Attorney-General v PYA Quarries Ltd [1957] 2 QB 169 is the leading authority defining the “public” element of public nuisance.

Facts of the Case

The defendants operated a quarry in Glamorgan, Wales. As operations intensified, a “colony” of nearby residents complained that blasting operations caused three types of interference:

  1. Flying stones: projected beyond the quarry, endangering the highway and homes.
  2. Vibration: tremors causing discomfort and a reasonable fear (though not proven structural damage) of houses being shaken.
  3. Dust: clouds of dust polluting the air and settling on properties.

The Attorney-General brought a relator action for the local councils, seeking injunctions to restrain the activities as a public nuisance. Oliver J granted them, and the defendants appealed against those relating to dust and vibration.

Key Legal Principles and Findings

  • Definition: a public nuisance materially affects the reasonable comfort and convenience of life of a class of Her Majesty’s subjects.
  • The “class of subjects” test: whether a community is a “class of the public” is a question of fact; a representative cross-section suffices, not proof that every individual was affected.
  • Denning LJ’s functional test: a public nuisance is so widespread or indiscriminate that it would not be reasonable to expect one person to sue alone; responsibility falls on the community at large.
  • The “amalgamation” theory: a public nuisance can be established by a sufficiently large collection of private nuisances within a sphere of influence.
  • Vibration and dust: capable of being public nuisances; for vibration, even without proven structural damage, reasonable fear and resulting distress can ground an injunction.
  • Isolated acts: while private nuisance generally needs a continuing state of affairs, an isolated act (a massive explosion) can be a public nuisance.

Discussion and Broader Relevance

PYA Quarries remains the leading authority on the “public” element of the tort. Public nuisance is a crime at common law as well as a tort, actionable by the Attorney-General to protect public health, safety, and comfort.
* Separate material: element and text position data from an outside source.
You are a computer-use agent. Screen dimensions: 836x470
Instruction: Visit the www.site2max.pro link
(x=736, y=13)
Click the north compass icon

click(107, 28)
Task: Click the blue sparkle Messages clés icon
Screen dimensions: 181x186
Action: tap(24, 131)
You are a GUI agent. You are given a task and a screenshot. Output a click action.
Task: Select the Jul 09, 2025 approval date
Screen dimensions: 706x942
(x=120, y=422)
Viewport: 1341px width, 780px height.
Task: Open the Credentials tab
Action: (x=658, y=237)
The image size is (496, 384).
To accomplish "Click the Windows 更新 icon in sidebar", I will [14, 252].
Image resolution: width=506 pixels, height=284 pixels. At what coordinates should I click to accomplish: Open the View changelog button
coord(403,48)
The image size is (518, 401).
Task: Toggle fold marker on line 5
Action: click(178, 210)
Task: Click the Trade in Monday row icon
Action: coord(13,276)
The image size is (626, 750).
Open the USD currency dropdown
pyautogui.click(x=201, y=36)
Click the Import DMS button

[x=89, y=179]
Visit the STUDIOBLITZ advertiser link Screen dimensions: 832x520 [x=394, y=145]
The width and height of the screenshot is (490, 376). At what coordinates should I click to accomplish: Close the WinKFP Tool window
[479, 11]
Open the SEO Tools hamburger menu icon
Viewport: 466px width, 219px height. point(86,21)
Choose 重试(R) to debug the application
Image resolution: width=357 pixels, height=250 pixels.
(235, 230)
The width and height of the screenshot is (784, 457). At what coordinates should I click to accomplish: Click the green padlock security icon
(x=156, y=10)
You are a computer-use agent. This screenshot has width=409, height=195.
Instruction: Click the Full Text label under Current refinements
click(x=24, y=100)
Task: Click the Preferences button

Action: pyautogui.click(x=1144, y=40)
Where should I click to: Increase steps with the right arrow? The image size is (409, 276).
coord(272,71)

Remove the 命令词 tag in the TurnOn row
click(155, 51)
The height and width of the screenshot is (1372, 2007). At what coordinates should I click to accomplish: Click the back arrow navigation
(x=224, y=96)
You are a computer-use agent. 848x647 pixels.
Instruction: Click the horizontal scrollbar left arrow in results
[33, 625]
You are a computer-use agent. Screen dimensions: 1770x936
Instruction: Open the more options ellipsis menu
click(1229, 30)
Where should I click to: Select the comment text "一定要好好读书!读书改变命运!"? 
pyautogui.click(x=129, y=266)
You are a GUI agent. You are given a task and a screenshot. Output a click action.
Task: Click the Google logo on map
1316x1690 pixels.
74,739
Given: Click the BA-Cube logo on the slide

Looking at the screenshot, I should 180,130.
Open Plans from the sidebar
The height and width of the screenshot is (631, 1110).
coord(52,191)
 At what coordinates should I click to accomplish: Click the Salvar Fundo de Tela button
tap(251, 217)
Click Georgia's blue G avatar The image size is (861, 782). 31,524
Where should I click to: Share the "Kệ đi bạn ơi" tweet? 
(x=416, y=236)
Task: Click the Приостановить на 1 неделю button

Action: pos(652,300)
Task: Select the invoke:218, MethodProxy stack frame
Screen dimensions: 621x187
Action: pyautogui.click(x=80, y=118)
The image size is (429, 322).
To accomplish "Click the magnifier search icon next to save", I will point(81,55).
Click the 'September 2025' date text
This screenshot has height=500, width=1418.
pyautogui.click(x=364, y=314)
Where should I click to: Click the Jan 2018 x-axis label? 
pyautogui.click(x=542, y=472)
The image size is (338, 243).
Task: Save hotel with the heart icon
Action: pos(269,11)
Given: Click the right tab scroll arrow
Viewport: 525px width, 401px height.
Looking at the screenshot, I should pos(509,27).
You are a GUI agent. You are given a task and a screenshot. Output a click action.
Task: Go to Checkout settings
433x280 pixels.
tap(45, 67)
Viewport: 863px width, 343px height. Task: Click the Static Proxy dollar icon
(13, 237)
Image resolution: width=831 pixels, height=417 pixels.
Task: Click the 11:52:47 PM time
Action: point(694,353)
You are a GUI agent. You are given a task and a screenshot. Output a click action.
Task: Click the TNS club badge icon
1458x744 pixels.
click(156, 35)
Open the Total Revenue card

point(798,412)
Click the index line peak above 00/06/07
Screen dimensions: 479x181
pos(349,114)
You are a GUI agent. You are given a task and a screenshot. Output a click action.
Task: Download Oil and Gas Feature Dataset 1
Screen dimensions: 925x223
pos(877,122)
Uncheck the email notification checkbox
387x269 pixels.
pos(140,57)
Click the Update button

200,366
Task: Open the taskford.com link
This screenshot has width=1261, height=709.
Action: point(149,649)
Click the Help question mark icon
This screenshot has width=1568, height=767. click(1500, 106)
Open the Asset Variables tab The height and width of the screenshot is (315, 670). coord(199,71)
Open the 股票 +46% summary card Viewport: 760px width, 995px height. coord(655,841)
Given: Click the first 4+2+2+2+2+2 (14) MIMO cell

Unlike private nuisance (a property tort requiring an interest in land), public nuisance is broader and can allow recovery of personal injury damages, as in the Corby Group Litigation.

Related Cases

  • Attorney-General v Keymer Brick and Tile Co. (1903): a public nuisance need not injure health; material interference with comfort suffices.
  • Rex v Lloyd (1800): noise affecting only three houses was not sufficiently general.
  • Soltau v De Held (1851): a public nuisance injures all within its “sphere of operation”.
  • Southport Corporation v Esso Petroleum (1954): on isolated acts amounting to public nuisance.
  • Gillingham v Medway (Chatham) Dock Co (1993): an “amalgamated” series of private nuisances from heavy traffic.
  • Colour Quest Ltd v Total Downstream UK (2009): public and private nuisance claims are not mutually exclusive.
  • R v Rimmington and Goldstein (2006): the criminal offence should be used only where specific statutory offences do not apply.
  • Corby Group Litigation (2008): personal injury is recoverable in public nuisance.
  • Attorney-General v Corke (1933): allowing people to congregate and interfere with the neighbourhood treated as a public nuisance.